The tension between two worlds, two desires, two realities, is often well expressed in song. Take these lyrics from The Altar and the Door, a song by Casting Crowns:

Careless, I am reckless

I’m a wrong-way-travelin’-slowly-unraveling shell of a man

Burnt out, I’m so numb now

That the fire’s just an ember way down in the corner of my cold, cold heart

Lord, this time I’ll make it right, here at the altar I lay my life

Your kingdom come but my will was done, my heart is broken as I…

Cry, like so many times before

But my eyes are dry before I leave the floor, oh Lord

I try but this time, Jesus, how can I be sure I will not lose my follow through

Between the altar and the door

There is this enormous tension between wanting to do the right thing, to kindle the fire of love for Jesus and his Kingdom and to place his will above our own – but how to follow through with it if this determination fades the moment the door of the church is passed?

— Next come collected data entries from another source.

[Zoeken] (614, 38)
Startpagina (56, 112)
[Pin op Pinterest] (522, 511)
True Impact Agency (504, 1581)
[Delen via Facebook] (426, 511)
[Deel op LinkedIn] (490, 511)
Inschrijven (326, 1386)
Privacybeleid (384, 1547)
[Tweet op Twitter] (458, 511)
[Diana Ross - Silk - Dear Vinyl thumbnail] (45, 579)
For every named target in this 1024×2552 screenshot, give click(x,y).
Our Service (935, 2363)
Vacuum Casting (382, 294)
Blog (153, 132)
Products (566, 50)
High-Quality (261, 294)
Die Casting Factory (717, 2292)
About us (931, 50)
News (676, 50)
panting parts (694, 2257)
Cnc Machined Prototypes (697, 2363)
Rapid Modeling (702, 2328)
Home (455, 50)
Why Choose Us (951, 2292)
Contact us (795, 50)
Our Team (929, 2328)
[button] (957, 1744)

The song itself gives a hint of a way out of this dilemma:

I’m trying so hard to stop trying so hard

Just let You be who You are

Lord, who You are in me

Jesus, I’m trying so hard to stop trying so hard

Just let You be who You are

Lord, who You are in me

‘Stop trying so hard.’ But oh how hard I often do try. ‘Let You be who You are in me.’ Surrender. Would that be the answer?